> **TASK DESCRIPTION**: Search the data for the word "will" and copy each line that has it.

(Stored data)
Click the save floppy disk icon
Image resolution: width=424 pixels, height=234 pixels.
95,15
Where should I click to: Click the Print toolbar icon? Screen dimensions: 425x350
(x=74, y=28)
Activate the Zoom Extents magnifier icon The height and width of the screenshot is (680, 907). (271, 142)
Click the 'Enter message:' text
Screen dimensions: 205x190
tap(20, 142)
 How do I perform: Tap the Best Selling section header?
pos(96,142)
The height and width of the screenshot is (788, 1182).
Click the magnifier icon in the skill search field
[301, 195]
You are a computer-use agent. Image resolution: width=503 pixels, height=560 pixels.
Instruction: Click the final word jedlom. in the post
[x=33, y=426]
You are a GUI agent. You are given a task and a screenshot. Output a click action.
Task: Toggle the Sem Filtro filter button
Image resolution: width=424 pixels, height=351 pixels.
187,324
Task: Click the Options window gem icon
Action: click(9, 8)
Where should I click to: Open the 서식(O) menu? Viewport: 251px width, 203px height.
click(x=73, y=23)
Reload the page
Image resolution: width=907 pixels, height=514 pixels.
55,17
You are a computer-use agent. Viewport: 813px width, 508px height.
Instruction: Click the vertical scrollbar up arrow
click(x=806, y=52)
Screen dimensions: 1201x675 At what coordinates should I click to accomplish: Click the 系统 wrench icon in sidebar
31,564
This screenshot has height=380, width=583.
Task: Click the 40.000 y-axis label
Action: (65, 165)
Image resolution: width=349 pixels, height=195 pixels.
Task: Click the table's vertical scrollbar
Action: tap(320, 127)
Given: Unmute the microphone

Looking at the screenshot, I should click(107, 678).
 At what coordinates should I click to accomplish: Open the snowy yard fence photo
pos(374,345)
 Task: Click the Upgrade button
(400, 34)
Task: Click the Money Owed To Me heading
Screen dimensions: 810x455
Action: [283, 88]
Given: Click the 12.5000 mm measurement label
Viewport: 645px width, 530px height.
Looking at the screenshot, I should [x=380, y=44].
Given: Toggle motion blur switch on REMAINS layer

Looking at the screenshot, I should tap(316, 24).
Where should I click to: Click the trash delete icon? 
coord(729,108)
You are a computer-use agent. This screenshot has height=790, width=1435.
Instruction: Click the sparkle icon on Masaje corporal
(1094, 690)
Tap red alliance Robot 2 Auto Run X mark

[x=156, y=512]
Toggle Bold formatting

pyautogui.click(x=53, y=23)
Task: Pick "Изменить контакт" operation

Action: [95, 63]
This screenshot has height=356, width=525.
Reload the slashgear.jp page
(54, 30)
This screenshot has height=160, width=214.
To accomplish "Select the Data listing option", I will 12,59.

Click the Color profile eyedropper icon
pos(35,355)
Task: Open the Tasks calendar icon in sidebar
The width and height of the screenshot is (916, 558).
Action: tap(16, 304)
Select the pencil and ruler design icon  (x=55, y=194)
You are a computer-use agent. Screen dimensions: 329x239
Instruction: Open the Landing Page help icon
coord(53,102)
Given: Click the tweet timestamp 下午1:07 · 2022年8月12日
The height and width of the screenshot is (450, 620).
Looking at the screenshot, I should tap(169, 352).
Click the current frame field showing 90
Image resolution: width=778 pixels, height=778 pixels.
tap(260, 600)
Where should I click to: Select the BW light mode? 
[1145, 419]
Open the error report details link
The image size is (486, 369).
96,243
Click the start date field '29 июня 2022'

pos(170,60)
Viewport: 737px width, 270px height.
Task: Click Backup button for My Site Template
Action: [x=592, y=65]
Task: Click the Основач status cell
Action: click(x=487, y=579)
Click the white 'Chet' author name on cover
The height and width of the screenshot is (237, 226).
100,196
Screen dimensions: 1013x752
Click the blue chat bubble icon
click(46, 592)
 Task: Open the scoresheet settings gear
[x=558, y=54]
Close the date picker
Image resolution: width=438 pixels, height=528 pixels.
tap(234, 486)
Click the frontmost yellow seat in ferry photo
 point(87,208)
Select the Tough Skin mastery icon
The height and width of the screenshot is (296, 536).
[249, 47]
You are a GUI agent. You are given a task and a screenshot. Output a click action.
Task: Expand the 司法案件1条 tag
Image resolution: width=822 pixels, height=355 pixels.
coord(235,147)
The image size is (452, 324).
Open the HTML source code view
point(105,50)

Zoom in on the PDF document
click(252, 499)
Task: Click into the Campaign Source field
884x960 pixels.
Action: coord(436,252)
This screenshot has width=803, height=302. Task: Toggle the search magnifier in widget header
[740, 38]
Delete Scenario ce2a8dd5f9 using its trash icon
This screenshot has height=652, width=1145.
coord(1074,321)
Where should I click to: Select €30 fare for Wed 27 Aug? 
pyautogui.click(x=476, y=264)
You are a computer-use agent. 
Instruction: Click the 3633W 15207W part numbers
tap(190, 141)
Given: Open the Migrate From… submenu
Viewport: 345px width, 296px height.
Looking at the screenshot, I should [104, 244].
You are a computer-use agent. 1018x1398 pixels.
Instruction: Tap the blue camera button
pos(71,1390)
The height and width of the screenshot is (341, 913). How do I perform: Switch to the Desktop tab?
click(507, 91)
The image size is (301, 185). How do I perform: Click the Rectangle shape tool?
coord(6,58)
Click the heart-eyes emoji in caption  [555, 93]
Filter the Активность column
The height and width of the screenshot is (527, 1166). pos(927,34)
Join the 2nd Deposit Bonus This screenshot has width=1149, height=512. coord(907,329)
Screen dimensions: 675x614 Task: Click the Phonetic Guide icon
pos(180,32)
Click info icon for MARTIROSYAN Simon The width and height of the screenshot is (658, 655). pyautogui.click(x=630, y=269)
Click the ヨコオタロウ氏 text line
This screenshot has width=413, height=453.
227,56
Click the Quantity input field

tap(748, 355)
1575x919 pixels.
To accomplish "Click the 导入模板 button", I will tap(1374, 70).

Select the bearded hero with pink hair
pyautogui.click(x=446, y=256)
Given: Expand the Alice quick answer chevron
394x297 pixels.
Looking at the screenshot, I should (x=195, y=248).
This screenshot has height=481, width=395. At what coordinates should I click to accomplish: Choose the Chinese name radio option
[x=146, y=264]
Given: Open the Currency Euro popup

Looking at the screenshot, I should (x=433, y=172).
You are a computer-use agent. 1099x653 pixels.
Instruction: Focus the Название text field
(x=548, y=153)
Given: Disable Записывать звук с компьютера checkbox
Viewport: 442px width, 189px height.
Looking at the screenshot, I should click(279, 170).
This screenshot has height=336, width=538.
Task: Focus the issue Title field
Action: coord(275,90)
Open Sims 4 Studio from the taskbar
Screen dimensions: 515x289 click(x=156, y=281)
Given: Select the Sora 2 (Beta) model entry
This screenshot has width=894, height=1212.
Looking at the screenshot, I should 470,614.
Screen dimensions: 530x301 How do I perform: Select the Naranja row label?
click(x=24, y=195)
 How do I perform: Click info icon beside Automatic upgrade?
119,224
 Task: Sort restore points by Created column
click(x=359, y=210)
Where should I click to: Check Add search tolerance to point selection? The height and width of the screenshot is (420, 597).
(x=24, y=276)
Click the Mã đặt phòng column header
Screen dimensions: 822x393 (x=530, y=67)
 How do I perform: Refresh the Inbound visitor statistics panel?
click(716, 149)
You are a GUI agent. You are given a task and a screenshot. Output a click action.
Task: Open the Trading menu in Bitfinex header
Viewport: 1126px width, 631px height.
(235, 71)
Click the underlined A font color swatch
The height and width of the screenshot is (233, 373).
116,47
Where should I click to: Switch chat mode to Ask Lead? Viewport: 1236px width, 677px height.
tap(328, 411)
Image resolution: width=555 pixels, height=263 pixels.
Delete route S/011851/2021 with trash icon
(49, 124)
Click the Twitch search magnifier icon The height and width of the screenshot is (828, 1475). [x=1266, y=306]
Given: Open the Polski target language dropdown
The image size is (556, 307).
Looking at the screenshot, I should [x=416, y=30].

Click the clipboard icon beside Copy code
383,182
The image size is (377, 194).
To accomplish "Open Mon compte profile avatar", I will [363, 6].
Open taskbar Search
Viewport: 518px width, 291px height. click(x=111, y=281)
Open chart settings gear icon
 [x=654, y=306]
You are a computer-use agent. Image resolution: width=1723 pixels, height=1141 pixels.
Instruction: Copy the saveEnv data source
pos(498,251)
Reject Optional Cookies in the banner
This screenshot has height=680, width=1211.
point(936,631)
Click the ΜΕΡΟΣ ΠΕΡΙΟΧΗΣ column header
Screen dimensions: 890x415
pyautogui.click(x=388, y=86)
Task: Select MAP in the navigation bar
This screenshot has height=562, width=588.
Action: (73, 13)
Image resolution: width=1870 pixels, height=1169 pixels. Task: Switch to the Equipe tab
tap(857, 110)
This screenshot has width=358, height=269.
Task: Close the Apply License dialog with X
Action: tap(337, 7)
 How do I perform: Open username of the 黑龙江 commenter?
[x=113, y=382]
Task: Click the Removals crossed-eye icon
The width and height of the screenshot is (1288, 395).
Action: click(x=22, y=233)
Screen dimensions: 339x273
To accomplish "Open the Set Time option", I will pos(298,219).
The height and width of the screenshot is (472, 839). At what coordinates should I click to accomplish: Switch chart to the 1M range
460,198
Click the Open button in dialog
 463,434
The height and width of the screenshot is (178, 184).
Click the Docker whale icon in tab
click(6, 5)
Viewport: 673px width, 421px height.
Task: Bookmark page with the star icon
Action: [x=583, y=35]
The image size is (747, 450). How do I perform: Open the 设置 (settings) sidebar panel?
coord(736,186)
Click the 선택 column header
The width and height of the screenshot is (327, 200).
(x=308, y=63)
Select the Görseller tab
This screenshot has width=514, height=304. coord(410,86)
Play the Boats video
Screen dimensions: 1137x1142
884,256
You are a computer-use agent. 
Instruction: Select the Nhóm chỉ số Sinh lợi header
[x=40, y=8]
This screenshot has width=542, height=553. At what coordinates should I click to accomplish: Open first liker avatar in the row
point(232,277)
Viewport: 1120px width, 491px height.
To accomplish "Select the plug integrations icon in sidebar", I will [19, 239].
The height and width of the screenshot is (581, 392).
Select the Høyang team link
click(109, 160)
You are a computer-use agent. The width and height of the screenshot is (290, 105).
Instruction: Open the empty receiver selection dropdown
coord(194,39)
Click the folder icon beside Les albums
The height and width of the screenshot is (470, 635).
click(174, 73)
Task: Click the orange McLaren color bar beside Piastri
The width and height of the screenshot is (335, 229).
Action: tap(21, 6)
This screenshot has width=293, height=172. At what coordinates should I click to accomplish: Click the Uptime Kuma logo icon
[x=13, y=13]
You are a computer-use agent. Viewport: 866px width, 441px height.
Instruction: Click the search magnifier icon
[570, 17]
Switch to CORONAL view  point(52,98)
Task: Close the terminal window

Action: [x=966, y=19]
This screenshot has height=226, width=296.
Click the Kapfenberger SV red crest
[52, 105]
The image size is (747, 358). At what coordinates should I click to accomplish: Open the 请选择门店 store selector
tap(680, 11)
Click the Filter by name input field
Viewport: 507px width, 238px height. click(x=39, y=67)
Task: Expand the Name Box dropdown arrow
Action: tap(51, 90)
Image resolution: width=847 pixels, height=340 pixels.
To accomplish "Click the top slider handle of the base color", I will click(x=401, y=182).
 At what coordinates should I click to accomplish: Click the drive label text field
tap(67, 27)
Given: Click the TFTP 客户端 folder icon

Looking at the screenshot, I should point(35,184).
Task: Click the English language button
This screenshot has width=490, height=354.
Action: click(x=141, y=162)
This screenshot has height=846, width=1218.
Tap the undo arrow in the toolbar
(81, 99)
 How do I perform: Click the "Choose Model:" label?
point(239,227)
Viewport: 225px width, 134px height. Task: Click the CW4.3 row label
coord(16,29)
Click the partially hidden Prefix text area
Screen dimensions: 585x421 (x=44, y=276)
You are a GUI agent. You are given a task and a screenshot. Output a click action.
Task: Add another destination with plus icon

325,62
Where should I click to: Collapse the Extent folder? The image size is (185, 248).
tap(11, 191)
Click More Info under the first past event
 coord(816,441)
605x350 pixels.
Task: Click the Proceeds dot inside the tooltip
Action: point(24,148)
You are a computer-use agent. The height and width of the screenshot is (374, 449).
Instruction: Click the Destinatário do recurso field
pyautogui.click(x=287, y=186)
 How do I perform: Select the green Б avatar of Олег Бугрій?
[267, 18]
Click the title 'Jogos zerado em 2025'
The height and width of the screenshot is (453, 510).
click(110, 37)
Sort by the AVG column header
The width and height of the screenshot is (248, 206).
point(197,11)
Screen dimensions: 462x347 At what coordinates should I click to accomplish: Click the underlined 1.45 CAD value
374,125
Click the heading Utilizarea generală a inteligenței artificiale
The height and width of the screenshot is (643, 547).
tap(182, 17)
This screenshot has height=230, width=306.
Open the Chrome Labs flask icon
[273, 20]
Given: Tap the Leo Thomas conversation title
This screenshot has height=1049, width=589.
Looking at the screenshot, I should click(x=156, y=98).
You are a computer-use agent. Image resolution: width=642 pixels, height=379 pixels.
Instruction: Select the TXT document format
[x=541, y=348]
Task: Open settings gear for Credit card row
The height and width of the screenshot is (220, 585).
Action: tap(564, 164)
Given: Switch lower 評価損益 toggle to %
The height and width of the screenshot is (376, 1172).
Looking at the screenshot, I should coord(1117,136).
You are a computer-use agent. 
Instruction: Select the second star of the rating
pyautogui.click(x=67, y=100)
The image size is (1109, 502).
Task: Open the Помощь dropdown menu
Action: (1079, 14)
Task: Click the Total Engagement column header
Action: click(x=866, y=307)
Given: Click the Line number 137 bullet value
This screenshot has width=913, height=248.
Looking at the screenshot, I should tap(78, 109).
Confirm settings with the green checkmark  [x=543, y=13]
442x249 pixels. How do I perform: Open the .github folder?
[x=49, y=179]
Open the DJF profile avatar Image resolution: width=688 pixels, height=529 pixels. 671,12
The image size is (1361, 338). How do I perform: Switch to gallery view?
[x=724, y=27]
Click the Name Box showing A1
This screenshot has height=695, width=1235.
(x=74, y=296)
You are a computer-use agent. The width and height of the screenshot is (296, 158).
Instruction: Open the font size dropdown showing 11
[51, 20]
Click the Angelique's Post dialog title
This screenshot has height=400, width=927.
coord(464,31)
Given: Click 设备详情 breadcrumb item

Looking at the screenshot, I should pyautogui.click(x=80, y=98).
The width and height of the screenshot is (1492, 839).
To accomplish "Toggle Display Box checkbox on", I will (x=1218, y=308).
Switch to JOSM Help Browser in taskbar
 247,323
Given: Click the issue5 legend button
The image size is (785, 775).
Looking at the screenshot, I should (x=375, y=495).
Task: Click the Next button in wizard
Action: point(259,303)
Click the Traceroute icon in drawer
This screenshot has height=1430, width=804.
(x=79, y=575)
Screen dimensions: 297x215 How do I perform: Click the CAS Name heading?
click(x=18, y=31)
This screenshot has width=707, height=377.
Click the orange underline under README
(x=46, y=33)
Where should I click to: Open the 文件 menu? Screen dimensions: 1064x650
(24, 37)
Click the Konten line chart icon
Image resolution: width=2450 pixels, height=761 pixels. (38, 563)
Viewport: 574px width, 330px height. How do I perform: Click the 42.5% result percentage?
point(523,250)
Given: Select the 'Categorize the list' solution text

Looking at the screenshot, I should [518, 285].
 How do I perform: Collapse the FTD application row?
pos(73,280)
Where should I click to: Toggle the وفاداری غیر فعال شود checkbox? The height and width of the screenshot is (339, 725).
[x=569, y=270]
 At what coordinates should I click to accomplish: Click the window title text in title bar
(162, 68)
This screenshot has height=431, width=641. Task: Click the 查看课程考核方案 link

> **RESPONSE**:
To accomplish "Select the Data listing option", I will 12,59.
To accomplish "Click the 导入模板 button", I will tap(1374, 70).
To accomplish "Open Mon compte profile avatar", I will [363, 6].
To accomplish "Open the Set Time option", I will pos(298,219).
To accomplish "Select the plug integrations icon in sidebar", I will [19, 239].
To accomplish "Click the top slider handle of the base color", I will click(x=401, y=182).
To accomplish "Toggle Display Box checkbox on", I will (x=1218, y=308).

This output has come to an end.